Requirement
Write out the lines below without changing anything.

Start of Given entries

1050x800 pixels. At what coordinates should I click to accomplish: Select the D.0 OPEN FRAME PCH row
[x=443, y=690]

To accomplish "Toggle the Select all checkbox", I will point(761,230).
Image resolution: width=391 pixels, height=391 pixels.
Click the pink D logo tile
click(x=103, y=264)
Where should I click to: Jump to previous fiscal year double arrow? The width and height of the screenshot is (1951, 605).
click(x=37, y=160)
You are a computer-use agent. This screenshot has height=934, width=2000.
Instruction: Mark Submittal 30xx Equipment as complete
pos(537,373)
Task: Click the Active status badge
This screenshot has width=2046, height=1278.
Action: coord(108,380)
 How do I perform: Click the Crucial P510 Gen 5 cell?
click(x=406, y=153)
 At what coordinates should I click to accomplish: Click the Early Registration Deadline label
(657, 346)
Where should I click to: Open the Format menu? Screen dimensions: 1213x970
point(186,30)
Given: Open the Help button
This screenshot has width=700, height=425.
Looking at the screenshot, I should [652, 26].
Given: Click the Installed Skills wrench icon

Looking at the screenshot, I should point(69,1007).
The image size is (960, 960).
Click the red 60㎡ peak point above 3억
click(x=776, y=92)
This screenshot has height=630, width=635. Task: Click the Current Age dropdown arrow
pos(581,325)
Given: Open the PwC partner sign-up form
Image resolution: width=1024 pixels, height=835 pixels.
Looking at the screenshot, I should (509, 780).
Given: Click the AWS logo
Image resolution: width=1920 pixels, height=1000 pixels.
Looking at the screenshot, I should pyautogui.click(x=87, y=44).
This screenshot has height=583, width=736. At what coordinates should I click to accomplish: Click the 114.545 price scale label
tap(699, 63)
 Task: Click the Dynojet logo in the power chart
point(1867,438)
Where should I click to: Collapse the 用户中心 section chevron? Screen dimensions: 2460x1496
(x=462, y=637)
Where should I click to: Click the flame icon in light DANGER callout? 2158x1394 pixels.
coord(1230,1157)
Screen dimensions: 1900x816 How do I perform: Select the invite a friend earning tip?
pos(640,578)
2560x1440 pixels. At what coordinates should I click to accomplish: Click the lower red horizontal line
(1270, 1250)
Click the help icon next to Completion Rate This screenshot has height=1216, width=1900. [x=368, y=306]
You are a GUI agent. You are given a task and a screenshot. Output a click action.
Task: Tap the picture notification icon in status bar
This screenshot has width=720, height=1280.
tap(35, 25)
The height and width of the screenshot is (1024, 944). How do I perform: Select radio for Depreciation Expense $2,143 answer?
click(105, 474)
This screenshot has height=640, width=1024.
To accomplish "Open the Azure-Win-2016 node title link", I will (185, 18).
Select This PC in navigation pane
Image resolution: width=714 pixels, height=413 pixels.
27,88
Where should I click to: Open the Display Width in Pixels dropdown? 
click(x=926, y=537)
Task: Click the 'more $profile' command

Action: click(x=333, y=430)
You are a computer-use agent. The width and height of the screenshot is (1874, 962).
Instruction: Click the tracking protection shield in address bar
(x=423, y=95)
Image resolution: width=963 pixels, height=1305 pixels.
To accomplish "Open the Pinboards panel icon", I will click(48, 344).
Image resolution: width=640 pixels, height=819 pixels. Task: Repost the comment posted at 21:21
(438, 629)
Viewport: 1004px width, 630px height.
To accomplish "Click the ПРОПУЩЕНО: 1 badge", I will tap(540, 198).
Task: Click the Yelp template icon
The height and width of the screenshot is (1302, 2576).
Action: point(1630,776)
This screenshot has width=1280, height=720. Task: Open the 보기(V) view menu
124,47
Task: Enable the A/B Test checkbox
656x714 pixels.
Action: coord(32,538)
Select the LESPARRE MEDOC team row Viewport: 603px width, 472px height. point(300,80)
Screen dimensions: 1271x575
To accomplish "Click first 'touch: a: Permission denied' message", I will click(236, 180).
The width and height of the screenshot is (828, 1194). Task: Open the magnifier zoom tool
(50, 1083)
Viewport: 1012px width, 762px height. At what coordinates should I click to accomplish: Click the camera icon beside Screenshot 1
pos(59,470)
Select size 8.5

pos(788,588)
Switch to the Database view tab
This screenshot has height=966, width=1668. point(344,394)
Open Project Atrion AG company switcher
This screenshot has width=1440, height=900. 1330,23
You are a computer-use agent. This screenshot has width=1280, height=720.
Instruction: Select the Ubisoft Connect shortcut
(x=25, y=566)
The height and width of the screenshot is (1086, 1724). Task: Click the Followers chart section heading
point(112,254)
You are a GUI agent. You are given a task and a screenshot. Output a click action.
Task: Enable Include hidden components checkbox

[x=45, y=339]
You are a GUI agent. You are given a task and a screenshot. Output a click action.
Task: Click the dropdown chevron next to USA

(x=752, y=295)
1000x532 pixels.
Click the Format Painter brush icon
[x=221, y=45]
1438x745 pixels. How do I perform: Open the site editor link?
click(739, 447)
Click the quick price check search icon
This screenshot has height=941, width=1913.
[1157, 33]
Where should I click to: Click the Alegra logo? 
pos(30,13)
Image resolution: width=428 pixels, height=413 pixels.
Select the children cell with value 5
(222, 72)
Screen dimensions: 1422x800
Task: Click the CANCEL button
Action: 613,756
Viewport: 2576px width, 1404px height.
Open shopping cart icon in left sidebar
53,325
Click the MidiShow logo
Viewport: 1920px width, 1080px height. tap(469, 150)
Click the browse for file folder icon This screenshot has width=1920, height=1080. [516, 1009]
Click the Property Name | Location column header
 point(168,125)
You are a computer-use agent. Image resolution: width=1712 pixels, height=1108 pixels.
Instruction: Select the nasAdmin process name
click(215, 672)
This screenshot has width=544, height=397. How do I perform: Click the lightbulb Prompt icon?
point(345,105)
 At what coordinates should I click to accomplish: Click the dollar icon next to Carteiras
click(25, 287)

End of Given entries

Final result
1050x800 pixels. At what coordinates should I click to accomplish: Select the D.0 OPEN FRAME PCH row
[x=443, y=690]

To accomplish "Toggle the Select all checkbox", I will point(761,230).
Image resolution: width=391 pixels, height=391 pixels.
Click the pink D logo tile
click(x=103, y=264)
Where should I click to: Jump to previous fiscal year double arrow? The width and height of the screenshot is (1951, 605).
click(x=37, y=160)
You are a computer-use agent. This screenshot has height=934, width=2000.
Instruction: Mark Submittal 30xx Equipment as complete
pos(537,373)
Task: Click the Active status badge
This screenshot has width=2046, height=1278.
Action: coord(108,380)
 How do I perform: Click the Crucial P510 Gen 5 cell?
click(x=406, y=153)
 At what coordinates should I click to accomplish: Click the Early Registration Deadline label
(657, 346)
Where should I click to: Open the Format menu? Screen dimensions: 1213x970
point(186,30)
Given: Open the Help button
This screenshot has width=700, height=425.
Looking at the screenshot, I should [652, 26].
Given: Click the Installed Skills wrench icon

Looking at the screenshot, I should point(69,1007).
The image size is (960, 960).
Click the red 60㎡ peak point above 3억
click(x=776, y=92)
This screenshot has height=630, width=635. Task: Click the Current Age dropdown arrow
pos(581,325)
Given: Open the PwC partner sign-up form
Image resolution: width=1024 pixels, height=835 pixels.
Looking at the screenshot, I should (509, 780).
Given: Click the AWS logo
Image resolution: width=1920 pixels, height=1000 pixels.
Looking at the screenshot, I should pyautogui.click(x=87, y=44).
This screenshot has height=583, width=736. At what coordinates should I click to accomplish: Click the 114.545 price scale label
tap(699, 63)
 Task: Click the Dynojet logo in the power chart
point(1867,438)
Where should I click to: Collapse the 用户中心 section chevron? Screen dimensions: 2460x1496
(x=462, y=637)
Where should I click to: Click the flame icon in light DANGER callout? 2158x1394 pixels.
coord(1230,1157)
Screen dimensions: 1900x816 How do I perform: Select the invite a friend earning tip?
pos(640,578)
2560x1440 pixels. At what coordinates should I click to accomplish: Click the lower red horizontal line
(1270, 1250)
Click the help icon next to Completion Rate This screenshot has height=1216, width=1900. [x=368, y=306]
You are a GUI agent. You are given a task and a screenshot. Output a click action.
Task: Tap the picture notification icon in status bar
This screenshot has width=720, height=1280.
tap(35, 25)
The height and width of the screenshot is (1024, 944). How do I perform: Select radio for Depreciation Expense $2,143 answer?
click(105, 474)
This screenshot has height=640, width=1024.
To accomplish "Open the Azure-Win-2016 node title link", I will (185, 18).
Select This PC in navigation pane
Image resolution: width=714 pixels, height=413 pixels.
27,88
Where should I click to: Open the Display Width in Pixels dropdown? 
click(x=926, y=537)
Task: Click the 'more $profile' command

Action: click(x=333, y=430)
You are a computer-use agent. The width and height of the screenshot is (1874, 962).
Instruction: Click the tracking protection shield in address bar
(x=423, y=95)
Image resolution: width=963 pixels, height=1305 pixels.
To accomplish "Open the Pinboards panel icon", I will click(48, 344).
Image resolution: width=640 pixels, height=819 pixels. Task: Repost the comment posted at 21:21
(438, 629)
Viewport: 1004px width, 630px height.
To accomplish "Click the ПРОПУЩЕНО: 1 badge", I will tap(540, 198).
Task: Click the Yelp template icon
The height and width of the screenshot is (1302, 2576).
Action: point(1630,776)
This screenshot has width=1280, height=720. Task: Open the 보기(V) view menu
124,47
Task: Enable the A/B Test checkbox
656x714 pixels.
Action: coord(32,538)
Select the LESPARRE MEDOC team row Viewport: 603px width, 472px height. point(300,80)
Screen dimensions: 1271x575
To accomplish "Click first 'touch: a: Permission denied' message", I will click(236, 180).
The width and height of the screenshot is (828, 1194). Task: Open the magnifier zoom tool
(50, 1083)
Viewport: 1012px width, 762px height. At what coordinates should I click to accomplish: Click the camera icon beside Screenshot 1
pos(59,470)
Select size 8.5

pos(788,588)
Switch to the Database view tab
This screenshot has height=966, width=1668. point(344,394)
Open Project Atrion AG company switcher
This screenshot has width=1440, height=900. 1330,23
You are a computer-use agent. This screenshot has width=1280, height=720.
Instruction: Select the Ubisoft Connect shortcut
(x=25, y=566)
The height and width of the screenshot is (1086, 1724). Task: Click the Followers chart section heading
point(112,254)
You are a GUI agent. You are given a task and a screenshot. Output a click action.
Task: Enable Include hidden components checkbox

[x=45, y=339]
You are a GUI agent. You are given a task and a screenshot. Output a click action.
Task: Click the dropdown chevron next to USA

(x=752, y=295)
1000x532 pixels.
Click the Format Painter brush icon
[x=221, y=45]
1438x745 pixels. How do I perform: Open the site editor link?
click(739, 447)
Click the quick price check search icon
This screenshot has height=941, width=1913.
[1157, 33]
Where should I click to: Click the Alegra logo? 
pos(30,13)
Image resolution: width=428 pixels, height=413 pixels.
Select the children cell with value 5
(222, 72)
Screen dimensions: 1422x800
Task: Click the CANCEL button
Action: 613,756
Viewport: 2576px width, 1404px height.
Open shopping cart icon in left sidebar
53,325
Click the MidiShow logo
Viewport: 1920px width, 1080px height. tap(469, 150)
Click the browse for file folder icon This screenshot has width=1920, height=1080. [516, 1009]
Click the Property Name | Location column header
 point(168,125)
You are a computer-use agent. Image resolution: width=1712 pixels, height=1108 pixels.
Instruction: Select the nasAdmin process name
click(215, 672)
This screenshot has width=544, height=397. How do I perform: Click the lightbulb Prompt icon?
point(345,105)
 At what coordinates should I click to accomplish: Click the dollar icon next to Carteiras
click(25, 287)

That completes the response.